Re: [PATCH v2 09/16] refs/packed-backend.c: implement jump lists to avoid excluded pattern(s)

[Date Prev][Date Next][Thread Prev][Thread Next][Date Index][Thread Index]

 



On Mon, May 15, 2023 at 03:23:33PM -0400, Taylor Blau wrote:
> When iterating through the `packed-refs` file in order to answer a query
> like:
> 
>     $ git for-each-ref --exclude=refs/__hidden__
> 
> it would be useful to avoid walking over all of the entries in
> `refs/__hidden__/*` when possible, since we know that the ref-filter
> code is going to throw them away anyways.
> 
> In certain circumstances, doing so is possible. The algorithm for doing
> so is as follows:
> 
>   - For each excluded pattern, find the first record that matches it,
>     and the first record that *doesn't* match it (i.e. the location
>     you'd next want to consider when excluding that pattern).
> 
>   - Sort the set of excluded regions from the previous step in ascending
>     order of the first location within the `packed-refs` file that
>     matches.
> 
>   - Clean up the results from the previous step: discard empty regions,
>     and combine adjacent regions.
> 
> Then when iterating through the `packed-refs` file, if `iter->pos` is
> ever contained in one of the regions from the previous steps, advance
> `iter->pos` past the end of that region, and continue enumeration.

▶ **Data section**:
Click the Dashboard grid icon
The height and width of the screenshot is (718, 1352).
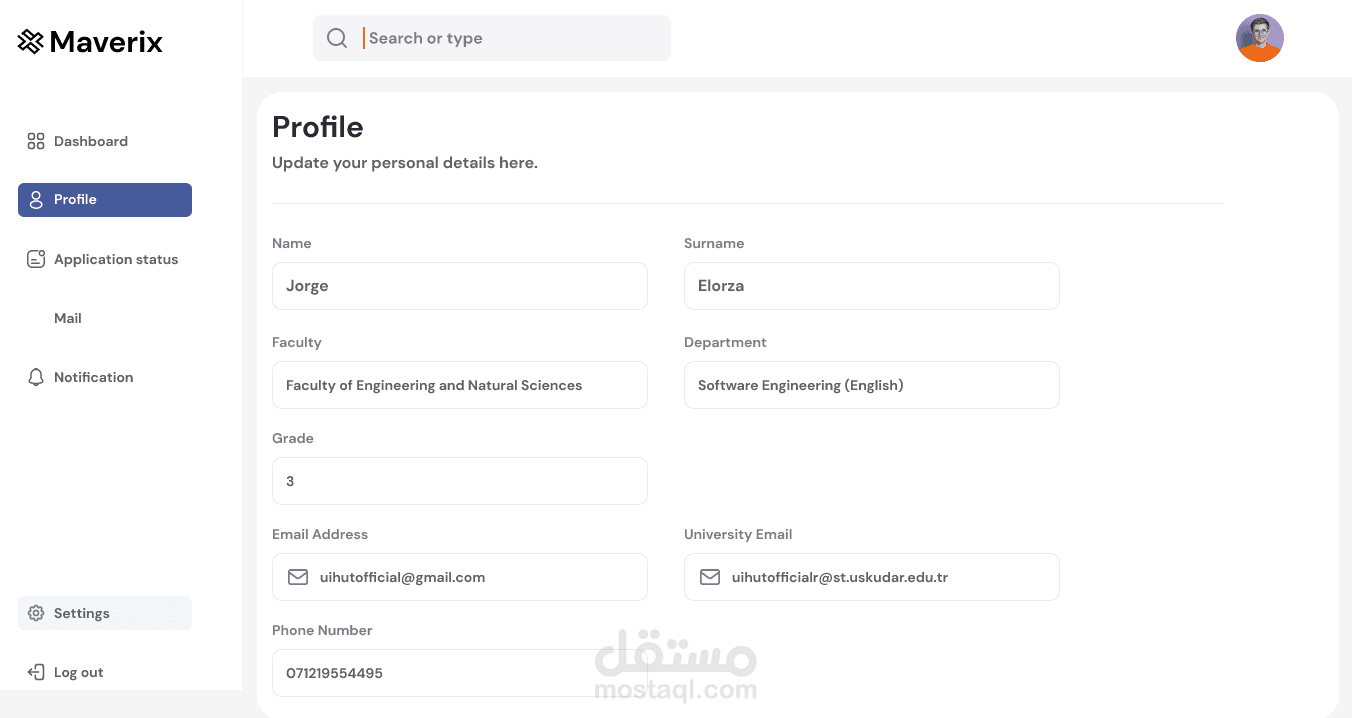point(36,141)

▶ **Task to carry out**:
Output, word for word, the part of the packed-refs patch message that begins at "On Mon, May" and stops after "them away anyways.".

▶ **Solved exercise**:
On Mon, May 15, 2023 at 03:23:33PM -0400, Taylor Blau wrote:
> When iterating through the `packed-refs` file in order to answer a query
> like:
> 
>     $ git for-each-ref --exclude=refs/__hidden__
> 
> it would be useful to avoid walking over all of the entries in
> `refs/__hidden__/*` when possible, since we know that the ref-filter
> code is going to throw them away anyways.